CourtRhode Island Supreme Court

OPINION TEXT STARTS HERE

Exceptions from Superior Court, Washington County; Alberic A. Archambault, Judge.

Action of trespass on the case for negligence by Helen E. Collins against Howard W. Palmer and others, as trustees of the New York, New Haven & Hartford Railroad Company, for injuries sustained by plaintiff while alighting from a railroad train. The court denied defendants' motion for a directed verdict and nonsuited the plaintiff, and defendants bring exception.

Exception sustained.

Tillinghast, Morrissey & Flynn and M. Walter Flynn, Jr., all of Providence, for plaintiff.

William E. Boyle and William J. Carlos, both of Providence, for defendants.

BAKER, Justice.

This is an action of trespass on the case for negligence brought against the defendants as trustees of the New York, New Haven & Hartford Railroad Company. The case is now before this court solely on the defendants' exception to the action of the trial justice in the superior court in denying their motion, made at the conclusion of all the evidence, that a verdict be directed in their favor.

It appears from the evidence that the plaintiff was injured August 23, 1941, when she fell, while alighting from a railroad train operated by the defendants as it was standing in the station at Westerly in this state. In her declaration she set out that the accident happened in the following manner: “ * * * and while the plaintiff * * * was then and there about to alight therefrom, the said defendants, their agents and servants, carelessly and negligently caused an article of baggage, to wit, a suitcase, to be placed upon and in the vestibule of the car from which the said plaintiff was then and there about to alight from said train, so that the said plaintiff * * * struck and tripped against and over said article of baggage, and the said plaintiff was then and there thrown * * * upon the steps of the car of said train * * *.”

The defendants' motion for a directed verdict in their favor was made on the ground that there was a material variance between the allegation of the defendants' negligence, as made in the plaintiff's declaration, and the proof submitted by her in support thereof.

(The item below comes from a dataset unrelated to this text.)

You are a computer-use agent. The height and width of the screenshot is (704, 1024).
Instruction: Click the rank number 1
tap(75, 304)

Such a variance, if established, is sufficient to prevent the plaintiff from sustaining her action. In Shea v. First National Stores, Inc., 63 R.I. 85, at page 87, 7 A.2d 196, at page 197, it was held: “The general rule is that if the plaintiff alleges in the declaration negligence in certain particulars as the sole foundation of the action, negligence in these particulars must be proven to sustain the action.”

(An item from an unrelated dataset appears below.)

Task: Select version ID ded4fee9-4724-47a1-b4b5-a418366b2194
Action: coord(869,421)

The plaintiff herself was her only witness on the question of how the accident happened. Her testimony in that connection was confused and indefinite. In any event, whether we construe the allegation of the declaration, that the defendants, by their agents and servants, “caused * * * a suitcase, to be placed * * * in the vestibule of the car”, as meaning that the defendants placed or directed the suitcase to be placed in the vestibule, or that they permitted it to be so placed, the proof is at variance therewith. It is clear from the plaintiff's own testimony that no suitcase was actually placed in the vestibule of the car by or at the direction of the defendants' agents and servants, and none was permitted by them to be so placed; and further that the plaintiff did not strike and trip against and over any suitcase while placed as...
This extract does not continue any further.